(Stored data entries)
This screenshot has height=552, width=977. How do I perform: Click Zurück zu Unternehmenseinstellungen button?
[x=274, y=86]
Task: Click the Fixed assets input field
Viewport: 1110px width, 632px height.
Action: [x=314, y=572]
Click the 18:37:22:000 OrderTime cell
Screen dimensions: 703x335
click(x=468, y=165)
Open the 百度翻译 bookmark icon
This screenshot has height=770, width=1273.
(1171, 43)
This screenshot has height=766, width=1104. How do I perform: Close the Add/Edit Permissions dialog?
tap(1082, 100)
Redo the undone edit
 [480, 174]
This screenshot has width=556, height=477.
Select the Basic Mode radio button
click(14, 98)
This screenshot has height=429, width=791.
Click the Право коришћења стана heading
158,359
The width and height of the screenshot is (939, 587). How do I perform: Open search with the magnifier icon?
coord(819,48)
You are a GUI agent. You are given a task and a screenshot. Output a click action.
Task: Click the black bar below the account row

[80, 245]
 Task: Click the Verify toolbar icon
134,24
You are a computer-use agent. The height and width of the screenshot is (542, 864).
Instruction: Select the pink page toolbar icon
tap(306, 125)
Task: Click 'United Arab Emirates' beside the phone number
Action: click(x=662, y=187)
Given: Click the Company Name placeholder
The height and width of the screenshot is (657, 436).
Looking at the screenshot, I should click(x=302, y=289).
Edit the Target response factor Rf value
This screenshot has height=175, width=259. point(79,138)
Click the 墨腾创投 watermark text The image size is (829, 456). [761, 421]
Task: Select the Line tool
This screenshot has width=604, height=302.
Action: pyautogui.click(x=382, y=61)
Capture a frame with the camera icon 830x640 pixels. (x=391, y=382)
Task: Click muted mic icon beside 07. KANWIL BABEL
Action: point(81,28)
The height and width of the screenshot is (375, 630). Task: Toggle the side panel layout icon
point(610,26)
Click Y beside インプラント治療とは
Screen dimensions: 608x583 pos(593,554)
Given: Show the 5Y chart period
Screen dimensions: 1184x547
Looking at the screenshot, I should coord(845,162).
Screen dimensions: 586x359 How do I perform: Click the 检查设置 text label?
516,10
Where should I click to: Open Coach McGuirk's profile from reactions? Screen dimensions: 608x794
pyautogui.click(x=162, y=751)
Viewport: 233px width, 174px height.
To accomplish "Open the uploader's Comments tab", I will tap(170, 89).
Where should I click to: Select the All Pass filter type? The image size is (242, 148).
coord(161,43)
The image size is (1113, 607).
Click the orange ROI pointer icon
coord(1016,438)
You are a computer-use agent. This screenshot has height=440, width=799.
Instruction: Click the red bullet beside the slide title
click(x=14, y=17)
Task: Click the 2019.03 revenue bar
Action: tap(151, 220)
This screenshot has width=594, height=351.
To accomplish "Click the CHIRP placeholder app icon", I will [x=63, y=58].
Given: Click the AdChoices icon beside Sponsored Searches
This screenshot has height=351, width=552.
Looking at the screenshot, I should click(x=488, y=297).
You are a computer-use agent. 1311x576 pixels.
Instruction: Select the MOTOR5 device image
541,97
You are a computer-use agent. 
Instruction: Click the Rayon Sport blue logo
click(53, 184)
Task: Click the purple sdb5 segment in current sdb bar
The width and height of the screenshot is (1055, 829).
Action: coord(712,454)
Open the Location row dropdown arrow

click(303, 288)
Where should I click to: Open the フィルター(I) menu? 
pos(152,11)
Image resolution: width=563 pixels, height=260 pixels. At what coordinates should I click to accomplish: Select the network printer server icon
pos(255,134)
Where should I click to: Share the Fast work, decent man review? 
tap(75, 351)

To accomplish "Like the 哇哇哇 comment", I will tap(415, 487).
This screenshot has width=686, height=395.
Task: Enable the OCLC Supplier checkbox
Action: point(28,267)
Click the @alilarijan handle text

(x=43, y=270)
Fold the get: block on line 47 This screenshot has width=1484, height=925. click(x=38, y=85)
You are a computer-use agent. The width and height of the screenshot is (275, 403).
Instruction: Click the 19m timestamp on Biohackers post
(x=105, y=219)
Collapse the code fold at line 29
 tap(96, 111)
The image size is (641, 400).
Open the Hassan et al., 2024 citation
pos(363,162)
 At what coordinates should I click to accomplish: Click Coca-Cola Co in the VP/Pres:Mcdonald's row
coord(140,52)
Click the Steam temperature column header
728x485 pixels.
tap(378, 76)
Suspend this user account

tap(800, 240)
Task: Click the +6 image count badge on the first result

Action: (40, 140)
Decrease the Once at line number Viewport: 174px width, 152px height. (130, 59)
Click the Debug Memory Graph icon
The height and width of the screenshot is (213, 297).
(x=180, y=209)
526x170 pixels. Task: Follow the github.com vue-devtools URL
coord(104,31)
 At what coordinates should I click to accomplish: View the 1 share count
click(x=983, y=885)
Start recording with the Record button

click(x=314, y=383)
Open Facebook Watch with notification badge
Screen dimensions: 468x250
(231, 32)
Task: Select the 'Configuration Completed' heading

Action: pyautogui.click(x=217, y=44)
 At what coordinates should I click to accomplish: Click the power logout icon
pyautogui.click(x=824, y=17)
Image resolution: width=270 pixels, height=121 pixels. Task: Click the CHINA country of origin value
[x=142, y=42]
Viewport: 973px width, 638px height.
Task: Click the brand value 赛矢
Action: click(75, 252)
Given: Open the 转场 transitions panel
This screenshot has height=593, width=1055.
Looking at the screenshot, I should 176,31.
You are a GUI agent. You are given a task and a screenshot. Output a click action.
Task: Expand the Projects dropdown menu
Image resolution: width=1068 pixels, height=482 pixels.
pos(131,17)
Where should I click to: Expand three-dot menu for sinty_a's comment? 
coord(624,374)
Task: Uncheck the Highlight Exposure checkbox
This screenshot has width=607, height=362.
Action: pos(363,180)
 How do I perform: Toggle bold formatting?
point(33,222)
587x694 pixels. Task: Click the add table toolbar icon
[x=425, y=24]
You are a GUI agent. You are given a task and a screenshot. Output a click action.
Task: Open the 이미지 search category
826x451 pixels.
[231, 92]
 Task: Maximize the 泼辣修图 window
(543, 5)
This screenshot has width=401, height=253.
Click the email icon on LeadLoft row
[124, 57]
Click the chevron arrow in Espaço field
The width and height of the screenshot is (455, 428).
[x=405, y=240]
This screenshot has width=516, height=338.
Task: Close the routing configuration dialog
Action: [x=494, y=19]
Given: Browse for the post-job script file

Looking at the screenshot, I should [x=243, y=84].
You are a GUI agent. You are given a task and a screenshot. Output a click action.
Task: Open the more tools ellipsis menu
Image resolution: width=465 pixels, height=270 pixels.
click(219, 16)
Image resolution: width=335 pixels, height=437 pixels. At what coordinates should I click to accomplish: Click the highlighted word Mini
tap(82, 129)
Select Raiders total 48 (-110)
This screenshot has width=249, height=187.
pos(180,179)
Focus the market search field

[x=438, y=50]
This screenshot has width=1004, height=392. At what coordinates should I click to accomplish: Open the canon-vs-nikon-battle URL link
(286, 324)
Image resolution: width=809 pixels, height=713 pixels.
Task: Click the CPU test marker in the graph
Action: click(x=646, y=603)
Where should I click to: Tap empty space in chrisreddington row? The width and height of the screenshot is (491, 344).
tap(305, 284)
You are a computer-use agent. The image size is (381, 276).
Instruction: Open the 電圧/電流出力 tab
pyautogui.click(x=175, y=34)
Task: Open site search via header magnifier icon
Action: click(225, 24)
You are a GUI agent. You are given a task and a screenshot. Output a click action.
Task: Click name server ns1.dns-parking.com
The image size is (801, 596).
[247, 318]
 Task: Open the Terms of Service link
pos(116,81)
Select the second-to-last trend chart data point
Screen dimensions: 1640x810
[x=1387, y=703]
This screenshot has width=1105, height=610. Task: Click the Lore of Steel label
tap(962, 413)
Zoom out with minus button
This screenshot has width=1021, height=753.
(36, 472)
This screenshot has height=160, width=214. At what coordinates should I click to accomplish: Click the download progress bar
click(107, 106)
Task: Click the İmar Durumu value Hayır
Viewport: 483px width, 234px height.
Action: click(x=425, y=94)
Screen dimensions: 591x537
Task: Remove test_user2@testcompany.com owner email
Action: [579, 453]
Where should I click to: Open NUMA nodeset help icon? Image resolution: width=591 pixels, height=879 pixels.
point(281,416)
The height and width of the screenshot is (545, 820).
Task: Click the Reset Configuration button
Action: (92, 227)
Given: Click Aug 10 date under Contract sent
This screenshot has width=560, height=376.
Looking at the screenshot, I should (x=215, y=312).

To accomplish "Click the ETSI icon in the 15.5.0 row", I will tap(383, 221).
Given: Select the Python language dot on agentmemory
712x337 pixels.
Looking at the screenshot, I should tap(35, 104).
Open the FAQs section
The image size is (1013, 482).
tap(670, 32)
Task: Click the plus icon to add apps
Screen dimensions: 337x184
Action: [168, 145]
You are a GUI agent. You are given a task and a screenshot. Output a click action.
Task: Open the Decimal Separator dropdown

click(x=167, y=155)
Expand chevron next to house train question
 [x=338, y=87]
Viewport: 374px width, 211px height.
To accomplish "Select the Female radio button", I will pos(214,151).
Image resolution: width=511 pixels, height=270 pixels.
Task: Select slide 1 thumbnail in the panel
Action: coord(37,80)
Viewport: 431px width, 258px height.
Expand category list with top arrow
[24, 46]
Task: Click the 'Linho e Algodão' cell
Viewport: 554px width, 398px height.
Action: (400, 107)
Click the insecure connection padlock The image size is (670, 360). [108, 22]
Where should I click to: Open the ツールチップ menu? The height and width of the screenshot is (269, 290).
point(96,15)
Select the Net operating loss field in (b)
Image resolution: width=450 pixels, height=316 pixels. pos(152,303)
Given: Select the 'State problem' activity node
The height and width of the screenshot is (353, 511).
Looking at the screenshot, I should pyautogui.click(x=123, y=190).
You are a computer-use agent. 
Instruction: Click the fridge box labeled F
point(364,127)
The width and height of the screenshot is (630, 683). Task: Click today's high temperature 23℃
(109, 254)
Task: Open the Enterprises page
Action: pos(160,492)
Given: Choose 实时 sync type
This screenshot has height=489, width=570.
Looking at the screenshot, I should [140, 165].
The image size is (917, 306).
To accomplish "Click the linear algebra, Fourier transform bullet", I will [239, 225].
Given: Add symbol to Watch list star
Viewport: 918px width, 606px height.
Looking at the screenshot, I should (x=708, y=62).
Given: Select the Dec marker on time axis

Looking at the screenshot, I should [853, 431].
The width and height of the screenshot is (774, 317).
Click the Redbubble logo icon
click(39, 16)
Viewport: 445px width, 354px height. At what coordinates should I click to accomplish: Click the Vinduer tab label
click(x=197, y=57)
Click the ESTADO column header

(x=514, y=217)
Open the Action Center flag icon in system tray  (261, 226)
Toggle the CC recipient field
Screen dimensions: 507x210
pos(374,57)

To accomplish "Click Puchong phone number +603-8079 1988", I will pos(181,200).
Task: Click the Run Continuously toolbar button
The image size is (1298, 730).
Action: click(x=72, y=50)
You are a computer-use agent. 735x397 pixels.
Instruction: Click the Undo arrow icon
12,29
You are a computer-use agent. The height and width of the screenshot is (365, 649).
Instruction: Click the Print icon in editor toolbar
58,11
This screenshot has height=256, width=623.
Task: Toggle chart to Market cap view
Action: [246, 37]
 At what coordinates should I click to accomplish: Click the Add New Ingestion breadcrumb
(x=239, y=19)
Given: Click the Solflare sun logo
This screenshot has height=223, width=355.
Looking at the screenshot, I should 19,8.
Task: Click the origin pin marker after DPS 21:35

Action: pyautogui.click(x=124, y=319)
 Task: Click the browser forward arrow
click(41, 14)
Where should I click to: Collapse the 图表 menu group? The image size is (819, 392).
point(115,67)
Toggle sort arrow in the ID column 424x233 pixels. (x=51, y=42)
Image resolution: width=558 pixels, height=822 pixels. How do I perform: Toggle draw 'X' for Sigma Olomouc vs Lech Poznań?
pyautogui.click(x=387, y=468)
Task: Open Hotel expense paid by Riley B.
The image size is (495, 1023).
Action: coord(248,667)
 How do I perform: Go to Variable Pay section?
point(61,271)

THE TASK: The output should be exactly the lines above from the line containing "Viewport: 554px width, 398px height." to the line containing "Given: Choose 实时 sync type", inclusive, with no other lines.

ANSWER AREA:
Viewport: 554px width, 398px height.
Action: (400, 107)
Click the insecure connection padlock The image size is (670, 360). [108, 22]
Where should I click to: Open the ツールチップ menu? The height and width of the screenshot is (269, 290).
point(96,15)
Select the Net operating loss field in (b)
Image resolution: width=450 pixels, height=316 pixels. pos(152,303)
Given: Select the 'State problem' activity node
The height and width of the screenshot is (353, 511).
Looking at the screenshot, I should pyautogui.click(x=123, y=190).
You are a computer-use agent. 
Instruction: Click the fridge box labeled F
point(364,127)
The width and height of the screenshot is (630, 683). Task: Click today's high temperature 23℃
(109, 254)
Task: Open the Enterprises page
Action: pos(160,492)
Given: Choose 实时 sync type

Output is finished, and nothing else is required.